**Activity:**
Write out, word for word, each line from the start of the entries through the one holding "You are a GUI"; omit the pictures.

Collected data
- - -

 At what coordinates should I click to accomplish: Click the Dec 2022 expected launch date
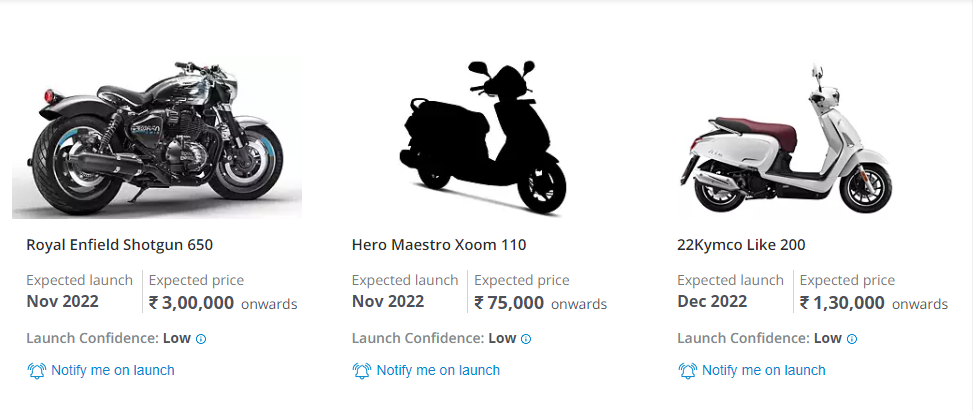tap(712, 301)
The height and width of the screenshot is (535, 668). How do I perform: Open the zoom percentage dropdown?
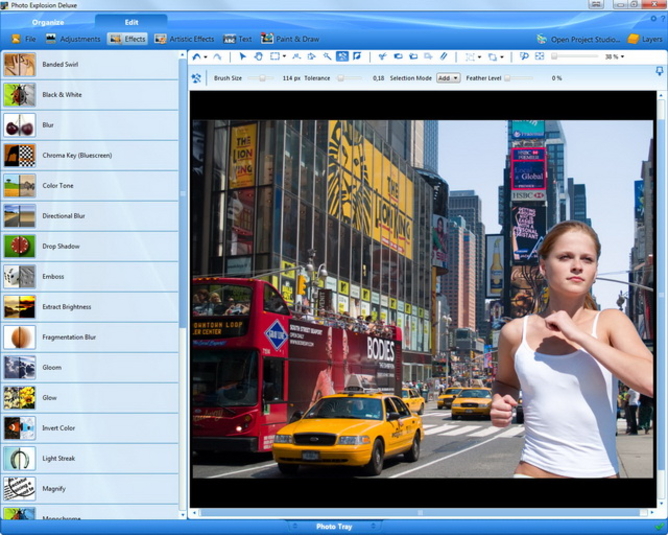click(x=622, y=57)
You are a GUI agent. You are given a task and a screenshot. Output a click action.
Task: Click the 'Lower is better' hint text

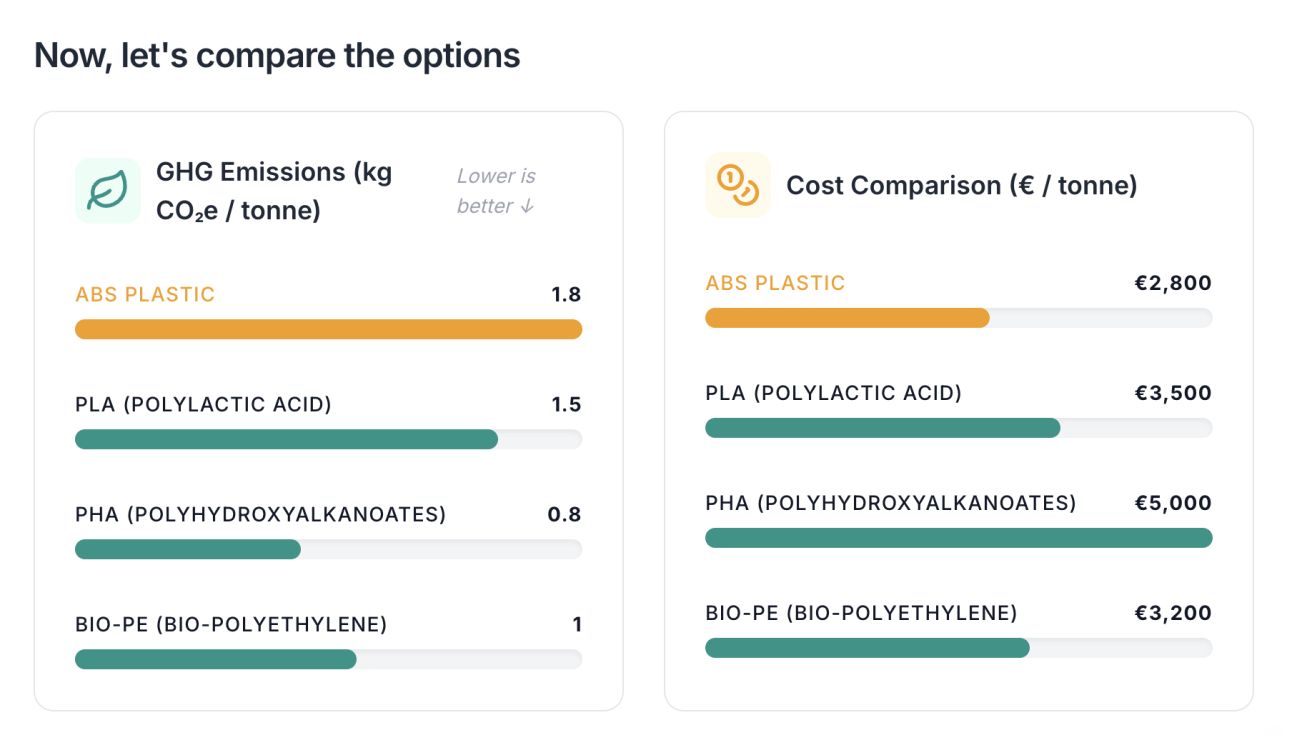pos(496,191)
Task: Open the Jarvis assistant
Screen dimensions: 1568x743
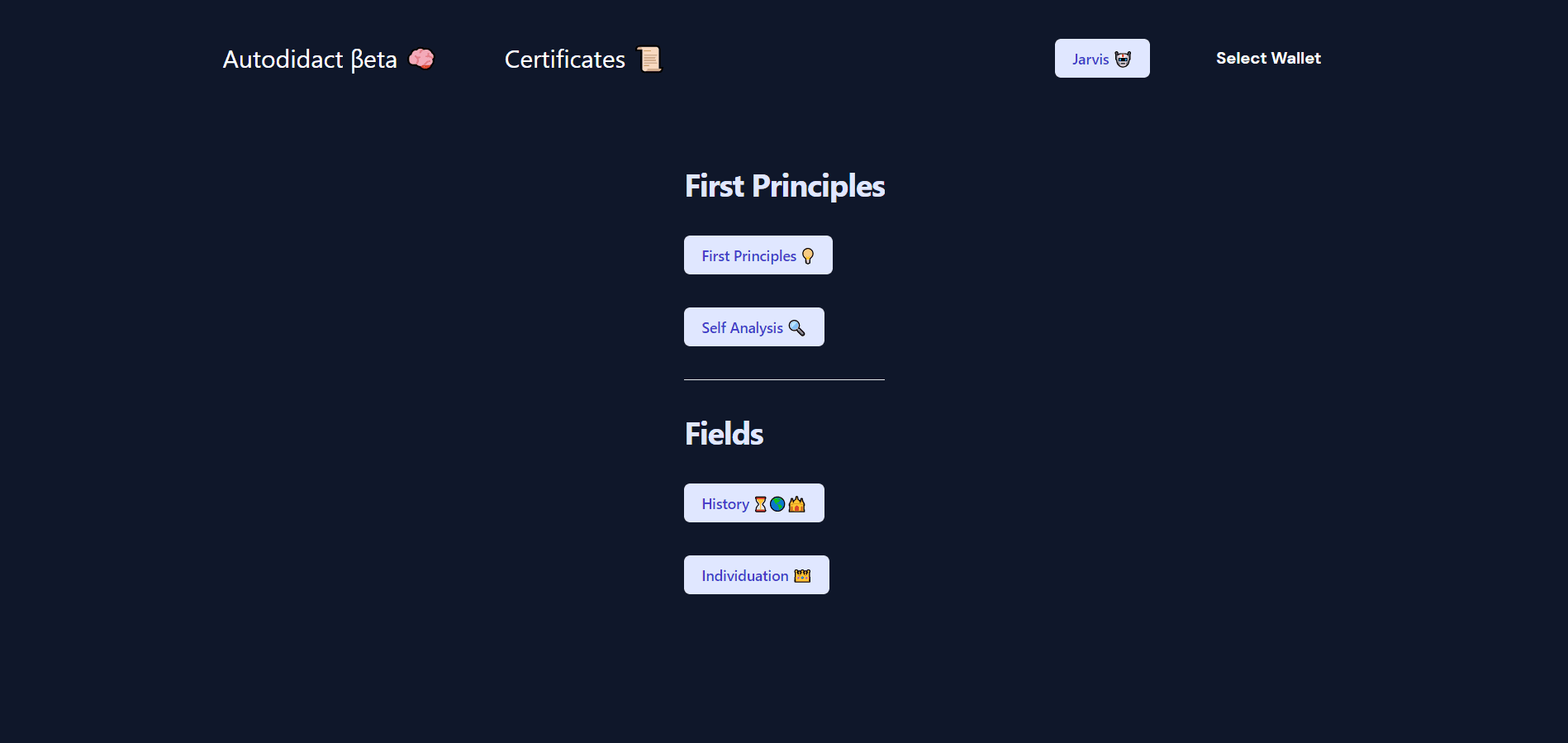Action: [1102, 59]
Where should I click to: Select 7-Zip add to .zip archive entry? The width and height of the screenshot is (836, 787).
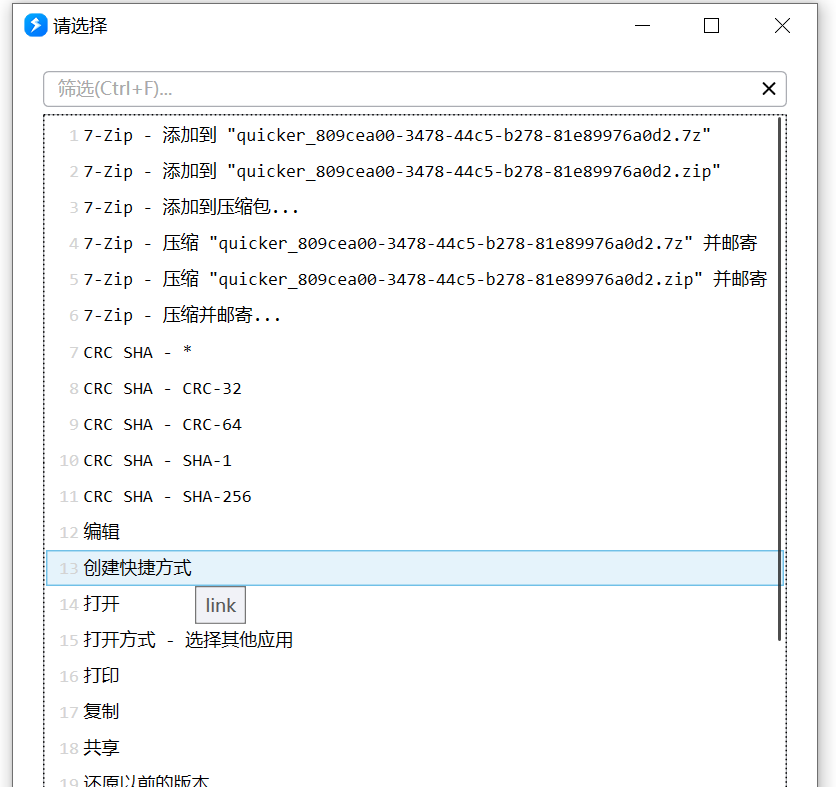point(414,172)
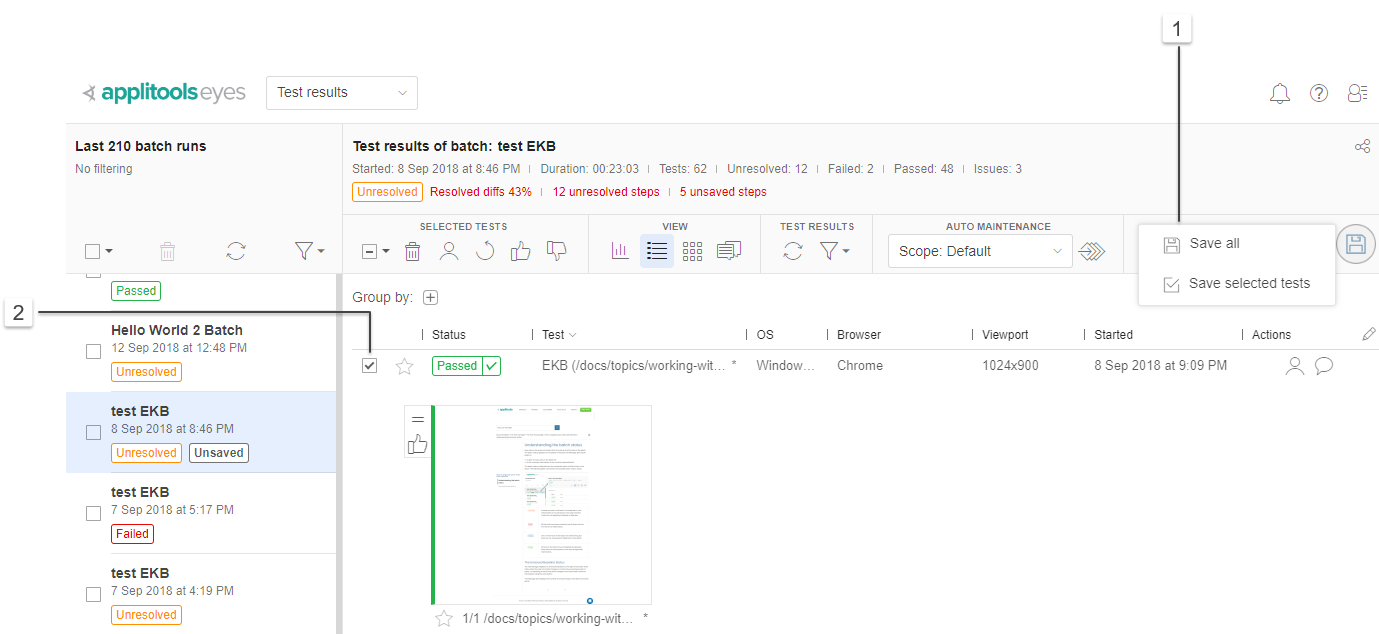The image size is (1379, 634).
Task: Click the share batch icon
Action: click(1362, 147)
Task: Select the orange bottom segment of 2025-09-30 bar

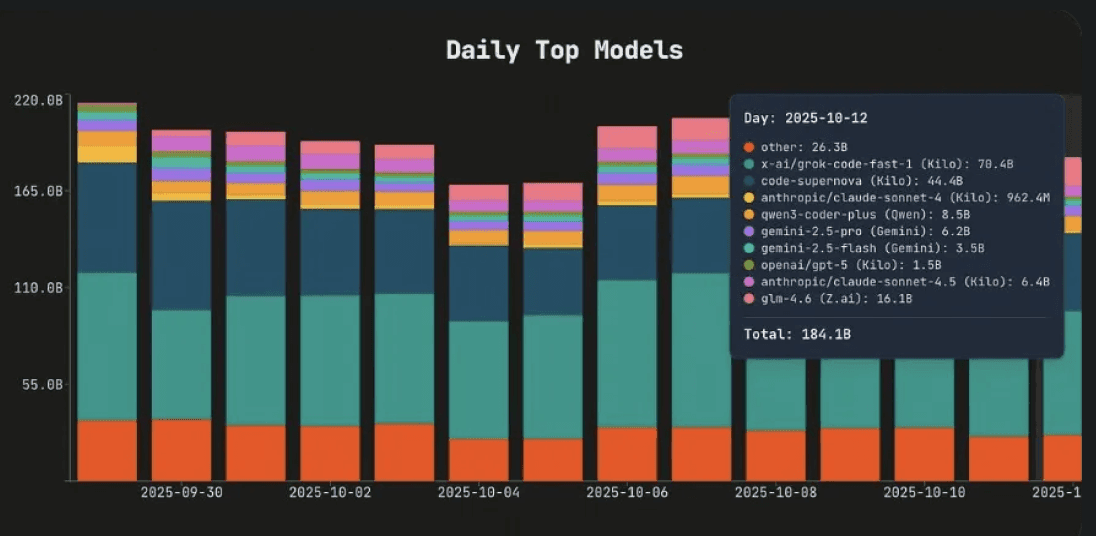Action: coord(181,450)
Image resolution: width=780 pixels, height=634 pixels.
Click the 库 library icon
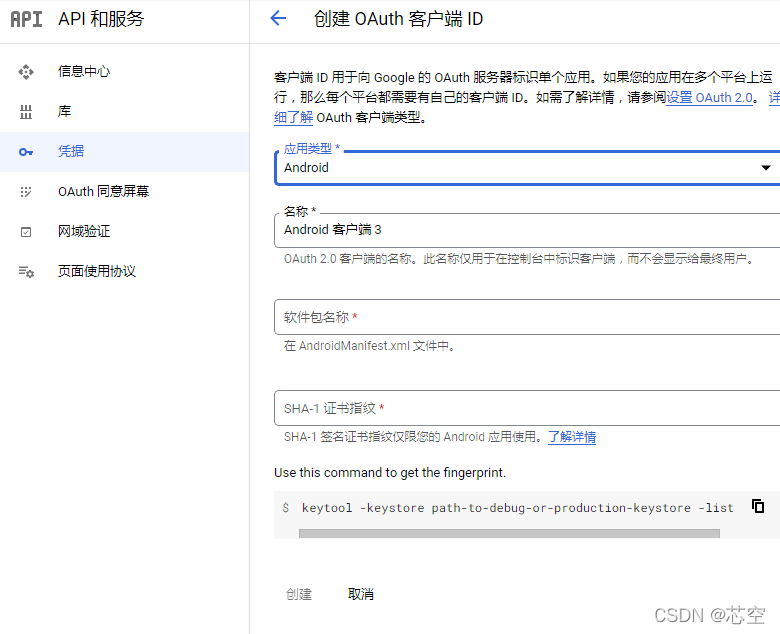coord(26,112)

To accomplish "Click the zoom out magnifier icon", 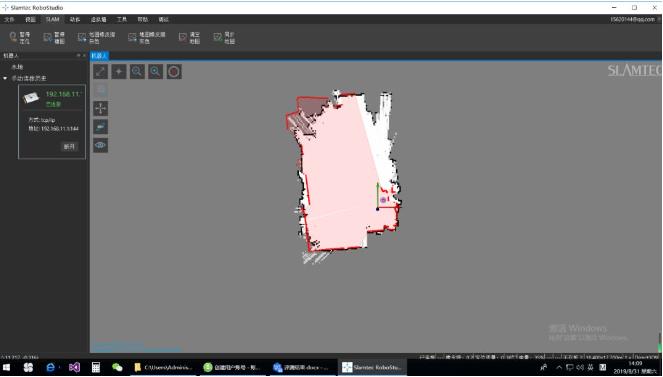I will pos(137,71).
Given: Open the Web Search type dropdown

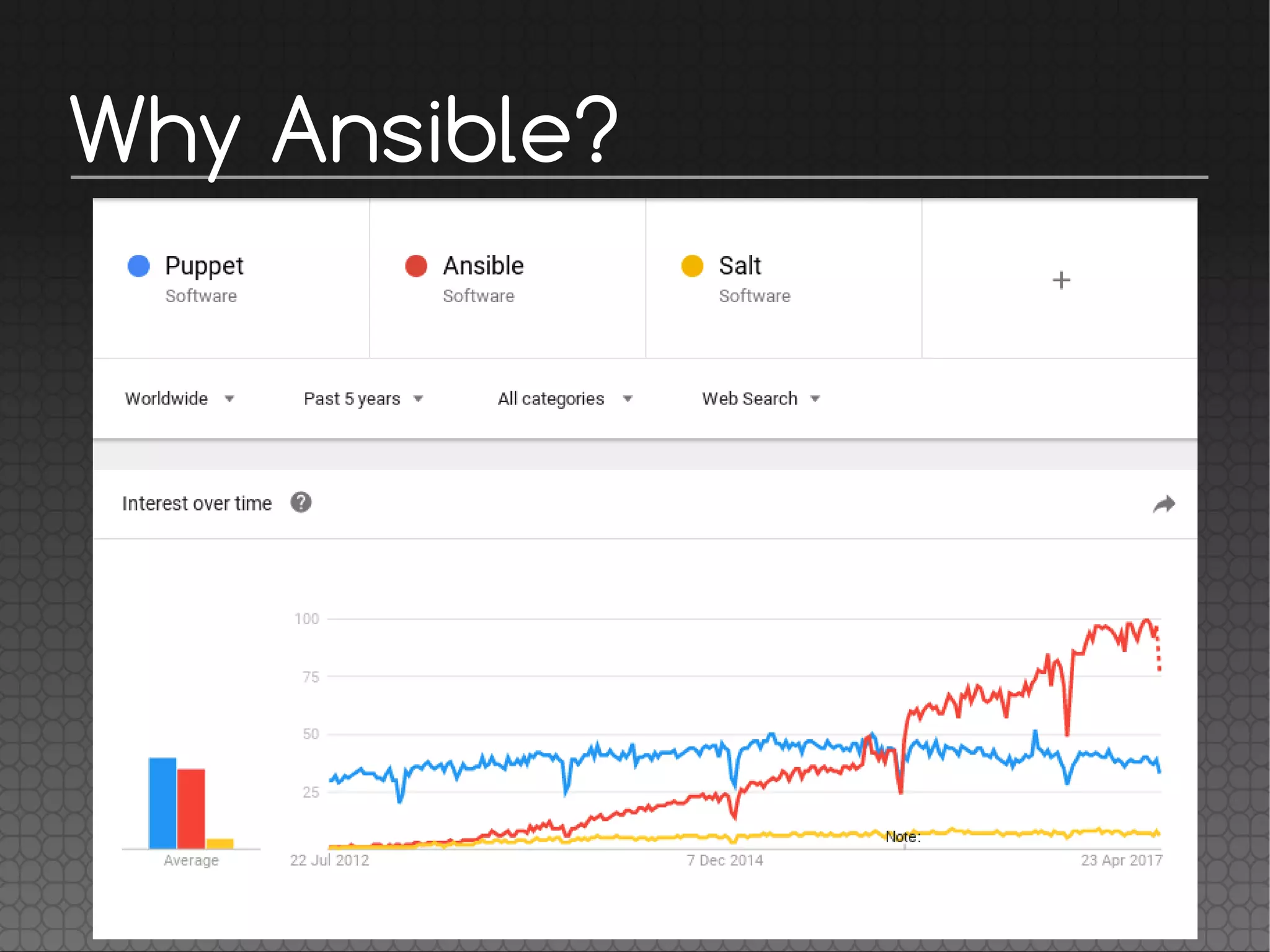Looking at the screenshot, I should pyautogui.click(x=761, y=399).
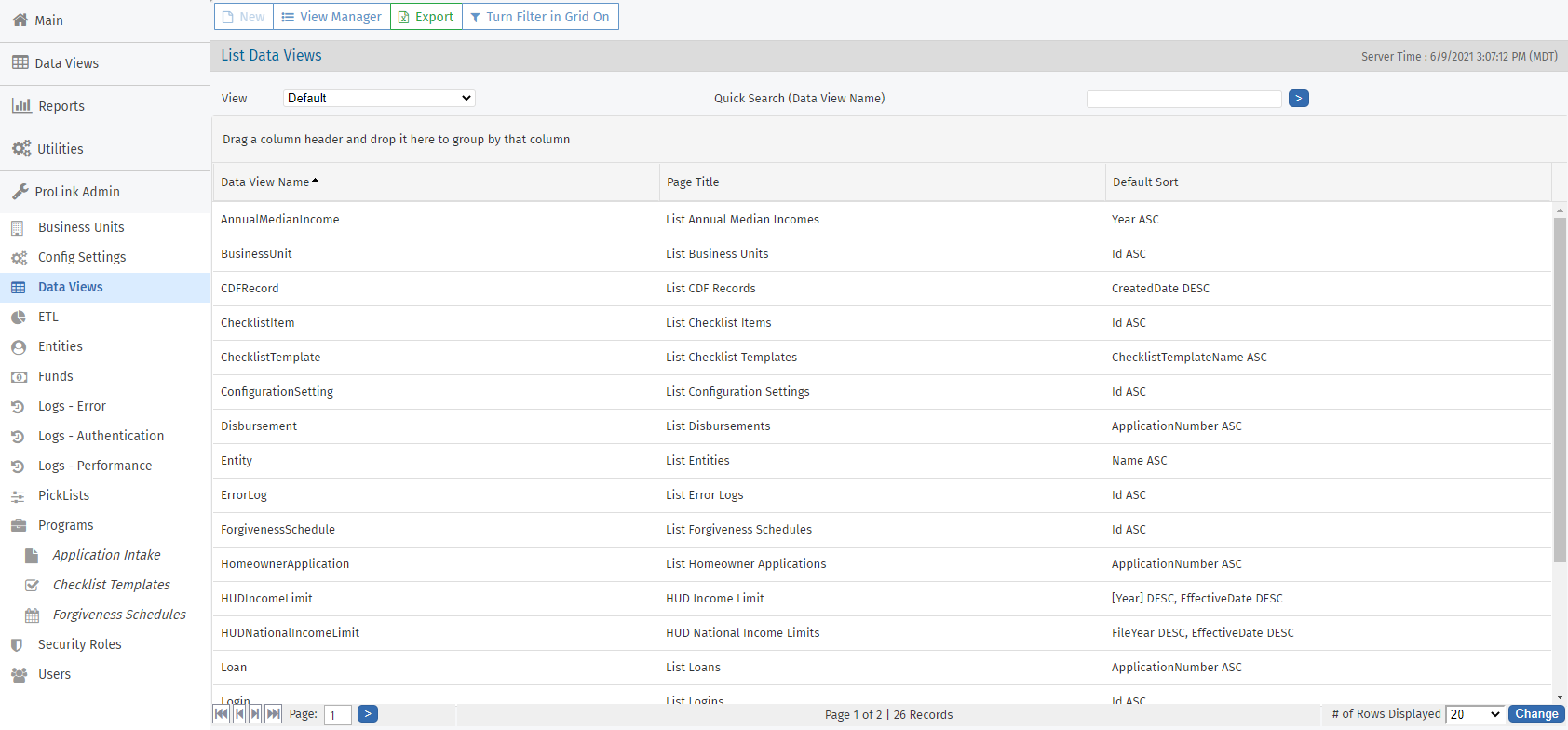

- - -

**Result:**
 At what coordinates should I click to accomplish: Click the Dec 2022 expected launch date
tap(712, 301)
The height and width of the screenshot is (535, 668). How do I perform: Open the zoom percentage dropdown?
click(x=622, y=57)
You are a GUI agent. You are given a task and a screenshot. Output a click action.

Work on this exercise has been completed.